▶ [Task goal] Work through the entries below and report how many lines include "pixels". The number alone is the answer.

### Given records ###

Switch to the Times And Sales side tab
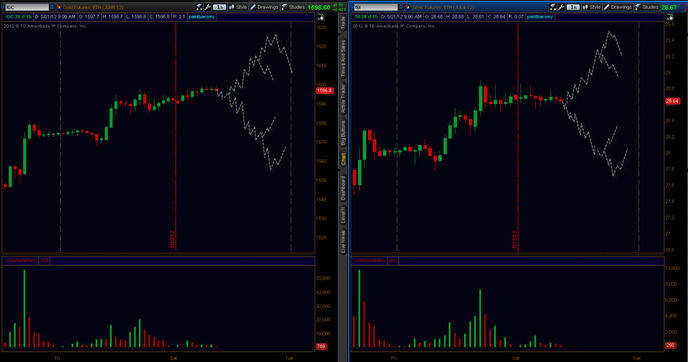Screen dimensions: 688x362 [343, 58]
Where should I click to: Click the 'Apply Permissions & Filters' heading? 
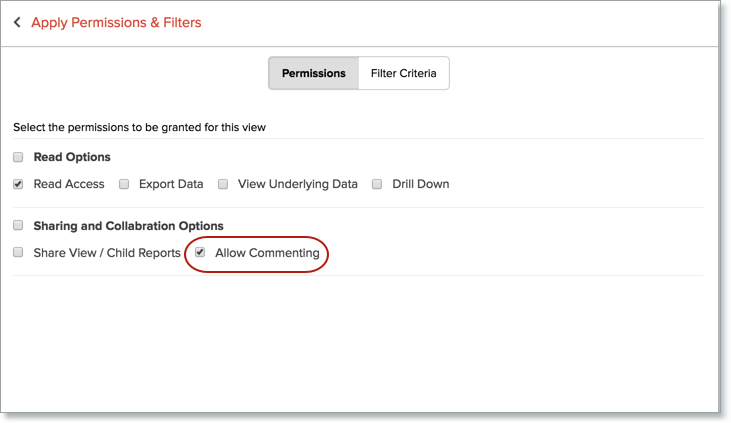pos(116,22)
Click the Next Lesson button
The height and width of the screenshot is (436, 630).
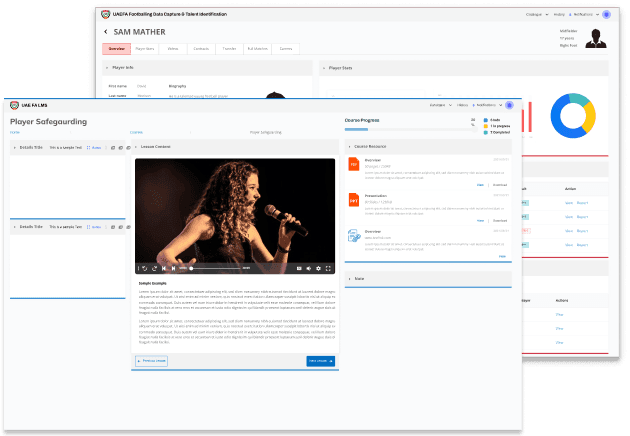[x=320, y=360]
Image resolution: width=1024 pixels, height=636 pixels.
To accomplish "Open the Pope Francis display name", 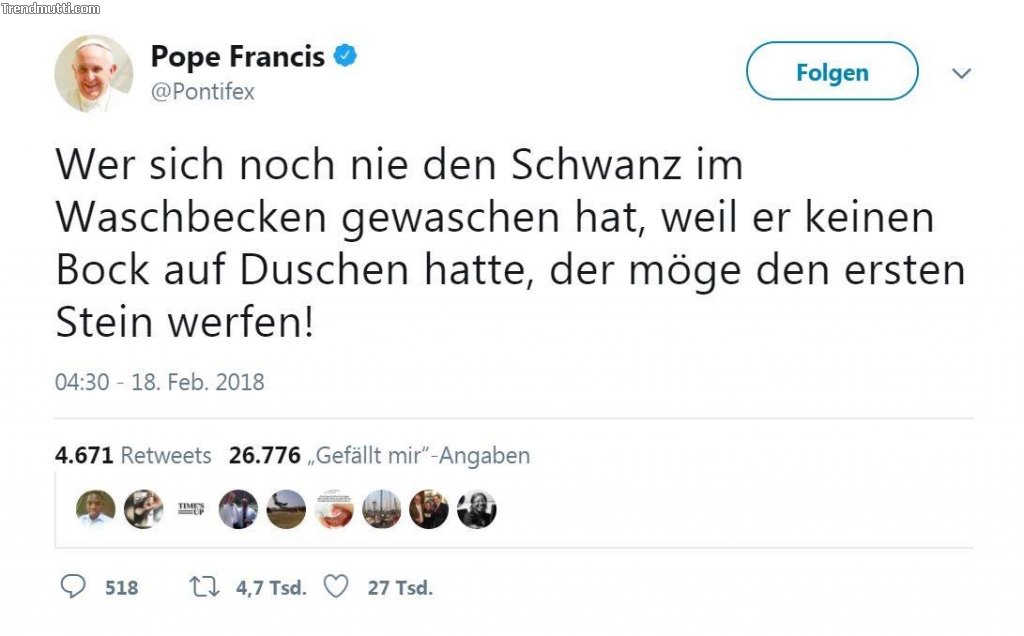I will pos(237,57).
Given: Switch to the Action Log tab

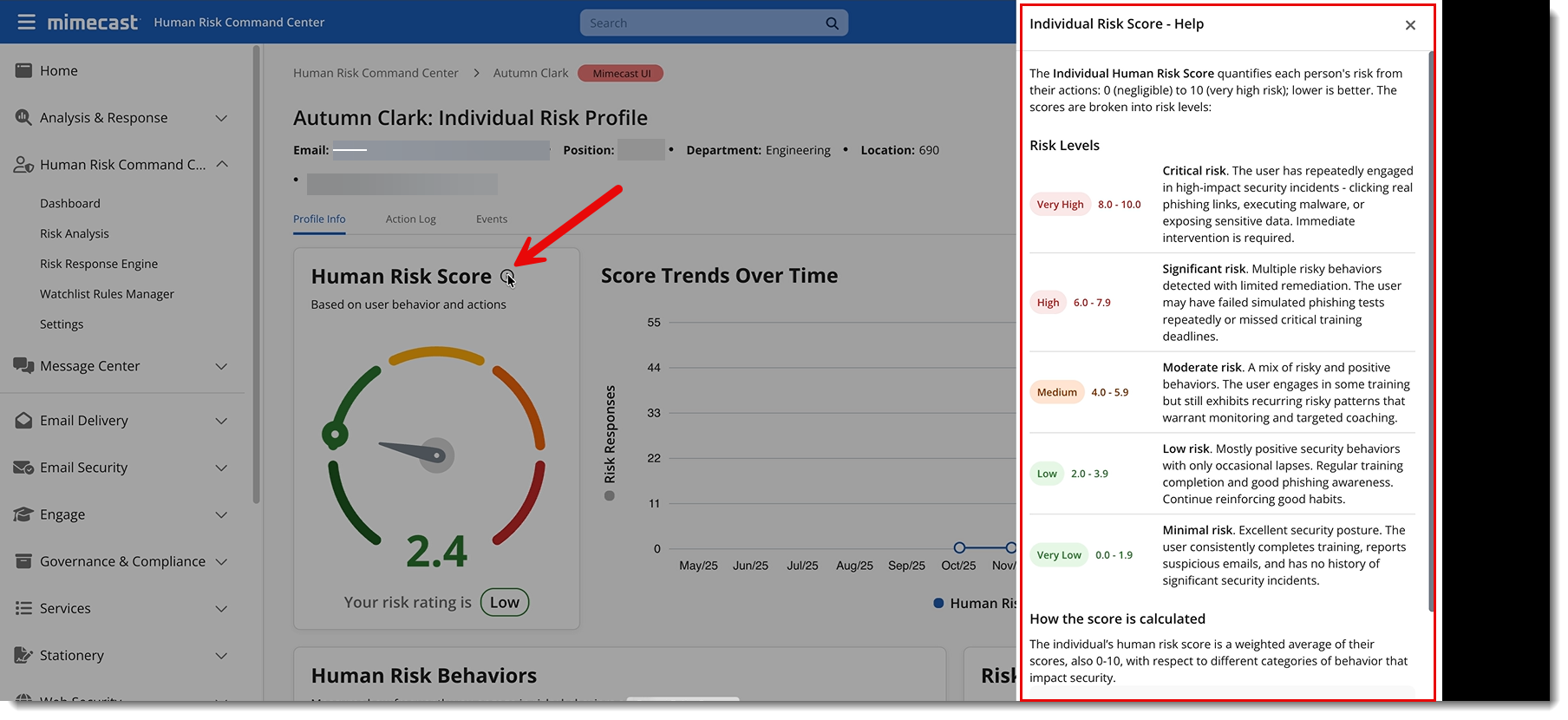Looking at the screenshot, I should 410,219.
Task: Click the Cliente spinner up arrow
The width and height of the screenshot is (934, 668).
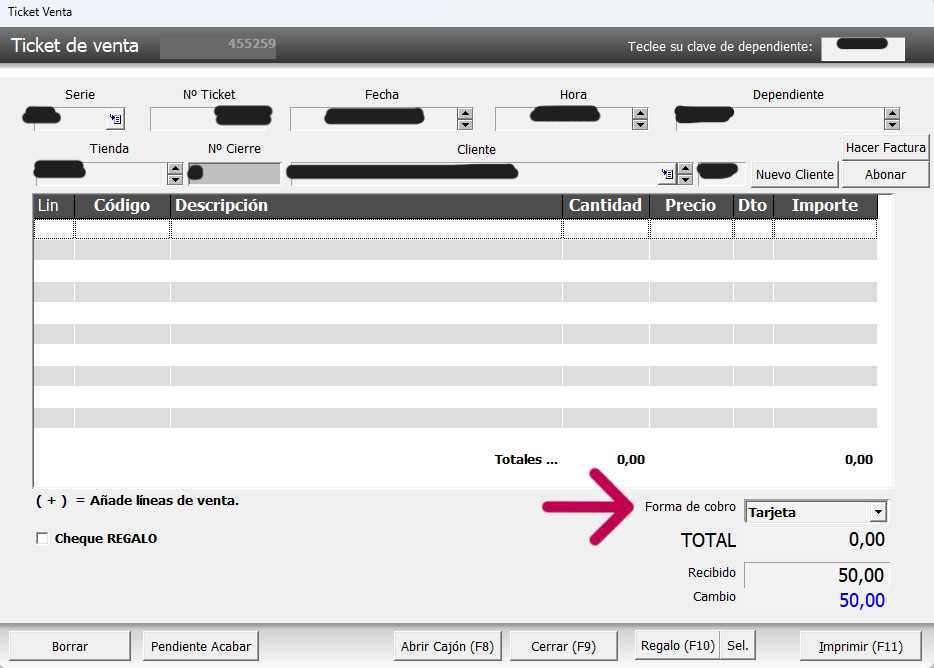Action: [x=685, y=168]
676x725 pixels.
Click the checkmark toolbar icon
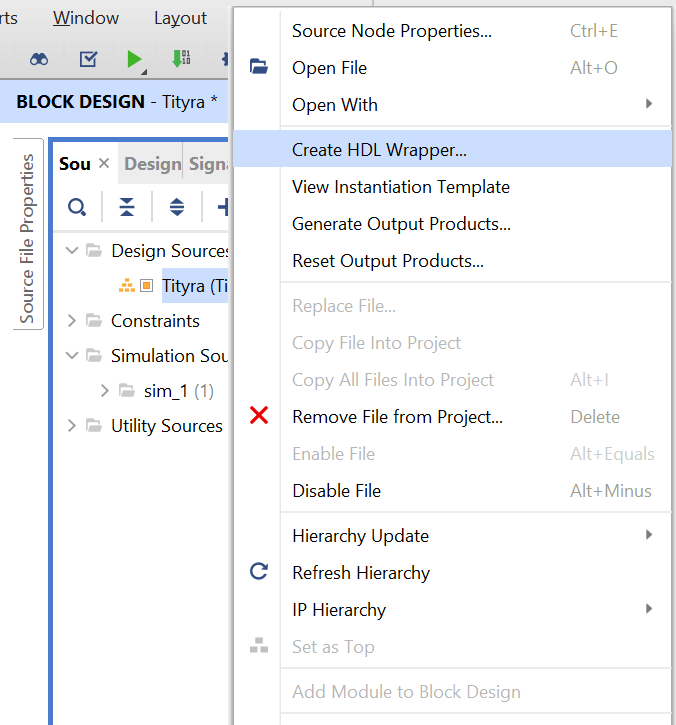pos(88,60)
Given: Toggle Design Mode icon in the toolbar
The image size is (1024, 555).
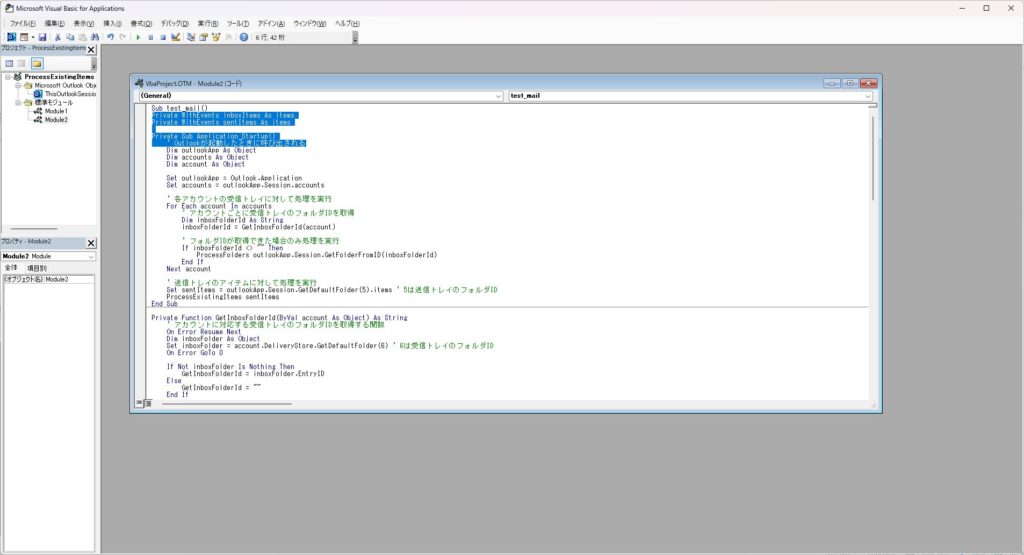Looking at the screenshot, I should (x=175, y=37).
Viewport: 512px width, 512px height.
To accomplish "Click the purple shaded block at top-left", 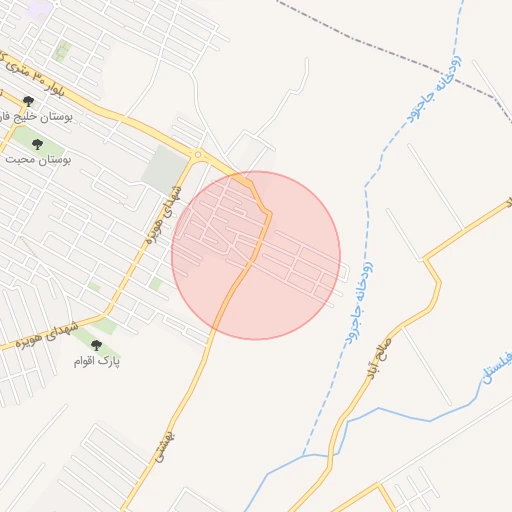I will pyautogui.click(x=39, y=9).
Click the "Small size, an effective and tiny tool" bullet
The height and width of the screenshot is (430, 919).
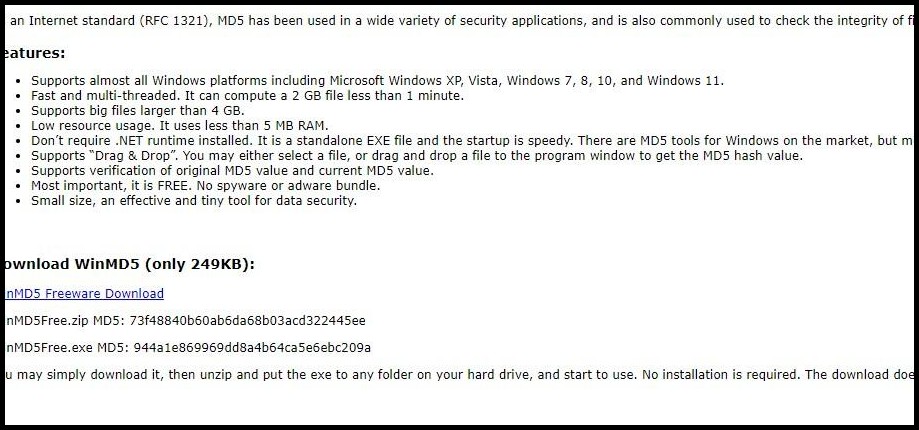193,201
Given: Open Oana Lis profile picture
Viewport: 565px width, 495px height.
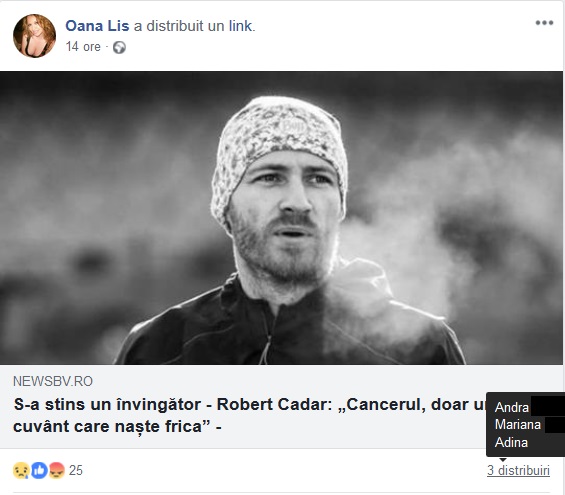Looking at the screenshot, I should (x=34, y=36).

###

▶ [Result of the task] 2